**Provided passage**.
The New Rules of Measurement

is the striking title of a recent book edited by Susan E. Embretson and Scott L. Hershberger (Mahway, NJ: Lawrence Erlbaum, 1999). There are 11 informative chapters packed with real-life Rasch-related applications. Solid theory is presented, graphically and through practical implications, rarely as bald algebra.

But how I wish my copy had a global replace feature! In almost every instance where the letters IRT appear, one must replace them with Rasch. For instance, "IRT item parameters are not biased by the population ability distribution" (p. 2). As has been demonstrated repeatedly (e.g., RMT 6:2, 217), this is a characteristic of only the Rasch model and not at all a general characteristic of IRT models.

Old Rule 1. The standard error of measurement applies to all scores in a particular population.

New Rule 1. The standard error of persons differs between persons with different response patterns, but generalizes across [similar] populations.

**What you are asked to do**.
From the passage on The New Rules of Measurement, pull out the portion starting with "But how I wish" and going on through "across [similar] populations.", word for word.

**Dataset excerpts**.
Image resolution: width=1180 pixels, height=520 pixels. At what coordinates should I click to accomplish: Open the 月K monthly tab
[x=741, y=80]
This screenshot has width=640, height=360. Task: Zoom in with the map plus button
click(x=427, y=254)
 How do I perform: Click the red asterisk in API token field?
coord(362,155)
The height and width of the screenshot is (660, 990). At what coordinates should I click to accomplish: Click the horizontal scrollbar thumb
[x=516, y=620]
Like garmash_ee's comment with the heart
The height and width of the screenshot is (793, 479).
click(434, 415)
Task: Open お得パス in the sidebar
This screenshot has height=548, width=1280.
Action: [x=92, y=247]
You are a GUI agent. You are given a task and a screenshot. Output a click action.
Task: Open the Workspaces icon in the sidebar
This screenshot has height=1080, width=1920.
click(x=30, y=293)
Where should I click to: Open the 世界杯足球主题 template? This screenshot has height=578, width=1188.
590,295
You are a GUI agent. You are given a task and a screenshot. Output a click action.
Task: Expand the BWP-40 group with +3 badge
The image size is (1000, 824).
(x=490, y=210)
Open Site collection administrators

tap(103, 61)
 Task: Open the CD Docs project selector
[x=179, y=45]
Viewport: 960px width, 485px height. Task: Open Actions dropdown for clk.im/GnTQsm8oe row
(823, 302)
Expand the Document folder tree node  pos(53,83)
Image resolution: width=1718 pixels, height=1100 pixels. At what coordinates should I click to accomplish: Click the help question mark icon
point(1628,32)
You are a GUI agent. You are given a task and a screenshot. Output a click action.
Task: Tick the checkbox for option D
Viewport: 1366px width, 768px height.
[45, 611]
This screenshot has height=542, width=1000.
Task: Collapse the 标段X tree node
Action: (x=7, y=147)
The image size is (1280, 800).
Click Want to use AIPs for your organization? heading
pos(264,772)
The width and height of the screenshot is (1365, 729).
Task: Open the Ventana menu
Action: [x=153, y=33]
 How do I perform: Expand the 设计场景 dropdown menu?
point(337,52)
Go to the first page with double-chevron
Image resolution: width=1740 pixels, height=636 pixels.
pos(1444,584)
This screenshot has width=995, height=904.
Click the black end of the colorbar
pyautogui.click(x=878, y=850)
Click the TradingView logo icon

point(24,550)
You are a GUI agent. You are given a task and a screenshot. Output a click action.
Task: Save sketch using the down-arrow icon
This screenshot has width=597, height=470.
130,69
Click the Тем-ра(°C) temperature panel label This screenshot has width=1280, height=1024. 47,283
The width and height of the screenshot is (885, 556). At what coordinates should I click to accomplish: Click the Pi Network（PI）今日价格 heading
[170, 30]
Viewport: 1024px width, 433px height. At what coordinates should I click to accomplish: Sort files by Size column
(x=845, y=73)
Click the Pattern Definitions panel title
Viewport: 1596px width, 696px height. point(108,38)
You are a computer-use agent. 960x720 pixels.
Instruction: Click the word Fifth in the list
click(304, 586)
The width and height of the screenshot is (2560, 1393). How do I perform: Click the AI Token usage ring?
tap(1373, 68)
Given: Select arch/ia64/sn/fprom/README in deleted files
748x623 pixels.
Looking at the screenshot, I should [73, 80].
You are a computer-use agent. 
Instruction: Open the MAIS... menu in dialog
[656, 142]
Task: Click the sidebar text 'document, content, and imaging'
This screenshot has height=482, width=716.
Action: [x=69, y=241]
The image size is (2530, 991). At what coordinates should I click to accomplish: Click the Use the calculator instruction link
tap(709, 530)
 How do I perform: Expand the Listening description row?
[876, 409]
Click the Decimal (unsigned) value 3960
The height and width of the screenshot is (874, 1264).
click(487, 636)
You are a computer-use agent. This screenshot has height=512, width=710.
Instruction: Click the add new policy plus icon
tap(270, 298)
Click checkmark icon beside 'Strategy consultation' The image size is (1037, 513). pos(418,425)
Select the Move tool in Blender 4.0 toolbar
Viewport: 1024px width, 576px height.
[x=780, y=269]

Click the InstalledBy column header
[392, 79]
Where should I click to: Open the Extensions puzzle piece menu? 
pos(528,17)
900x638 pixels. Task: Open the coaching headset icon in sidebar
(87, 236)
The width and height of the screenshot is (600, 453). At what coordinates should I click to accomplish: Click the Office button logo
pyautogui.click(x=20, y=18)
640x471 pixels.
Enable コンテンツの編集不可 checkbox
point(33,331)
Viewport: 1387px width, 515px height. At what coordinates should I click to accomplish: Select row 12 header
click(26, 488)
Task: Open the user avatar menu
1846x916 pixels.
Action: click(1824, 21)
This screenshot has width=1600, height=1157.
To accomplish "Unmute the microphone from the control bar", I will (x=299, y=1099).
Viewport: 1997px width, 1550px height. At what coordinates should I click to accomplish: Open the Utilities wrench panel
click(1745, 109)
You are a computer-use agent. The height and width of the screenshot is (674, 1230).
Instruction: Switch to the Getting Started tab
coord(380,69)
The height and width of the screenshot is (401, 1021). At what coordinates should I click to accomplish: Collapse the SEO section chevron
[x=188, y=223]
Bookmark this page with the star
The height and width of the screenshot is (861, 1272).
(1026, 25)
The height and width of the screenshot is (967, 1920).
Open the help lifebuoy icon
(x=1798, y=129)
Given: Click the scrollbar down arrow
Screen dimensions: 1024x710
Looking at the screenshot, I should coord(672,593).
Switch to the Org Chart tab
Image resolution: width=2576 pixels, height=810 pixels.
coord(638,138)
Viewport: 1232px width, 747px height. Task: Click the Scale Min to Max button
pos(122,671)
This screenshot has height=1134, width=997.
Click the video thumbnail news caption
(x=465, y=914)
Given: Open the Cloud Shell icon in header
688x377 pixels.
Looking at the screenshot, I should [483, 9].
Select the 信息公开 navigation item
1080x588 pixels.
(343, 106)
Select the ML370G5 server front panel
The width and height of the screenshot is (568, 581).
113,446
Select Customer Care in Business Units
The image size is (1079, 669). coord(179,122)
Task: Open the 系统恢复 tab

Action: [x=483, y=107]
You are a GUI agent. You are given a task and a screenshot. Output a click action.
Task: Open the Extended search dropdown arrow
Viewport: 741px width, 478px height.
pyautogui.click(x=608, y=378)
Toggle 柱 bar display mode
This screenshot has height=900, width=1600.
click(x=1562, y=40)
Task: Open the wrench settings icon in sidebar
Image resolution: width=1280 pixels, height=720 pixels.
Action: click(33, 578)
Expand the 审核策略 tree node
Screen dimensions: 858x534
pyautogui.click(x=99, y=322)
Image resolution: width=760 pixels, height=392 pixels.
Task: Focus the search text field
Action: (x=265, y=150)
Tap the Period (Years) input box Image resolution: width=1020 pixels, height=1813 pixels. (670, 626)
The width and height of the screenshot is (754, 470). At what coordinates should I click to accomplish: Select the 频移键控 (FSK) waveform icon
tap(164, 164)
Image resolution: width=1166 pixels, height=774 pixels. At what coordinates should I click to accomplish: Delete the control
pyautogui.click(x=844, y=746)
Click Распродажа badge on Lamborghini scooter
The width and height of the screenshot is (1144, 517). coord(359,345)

**Response to this exercise**.
But how I wish my copy had a global replace feature! In almost every instance where the letters IRT appear, one must replace them with Rasch. For instance, "IRT item parameters are not biased by the population ability distribution" (p. 2). As has been demonstrated repeatedly (e.g., RMT 6:2, 217), this is a characteristic of only the Rasch model and not at all a general characteristic of IRT models.

Old Rule 1. The standard error of measurement applies to all scores in a particular population.

New Rule 1. The standard error of persons differs between persons with different response patterns, but generalizes across [similar] populations.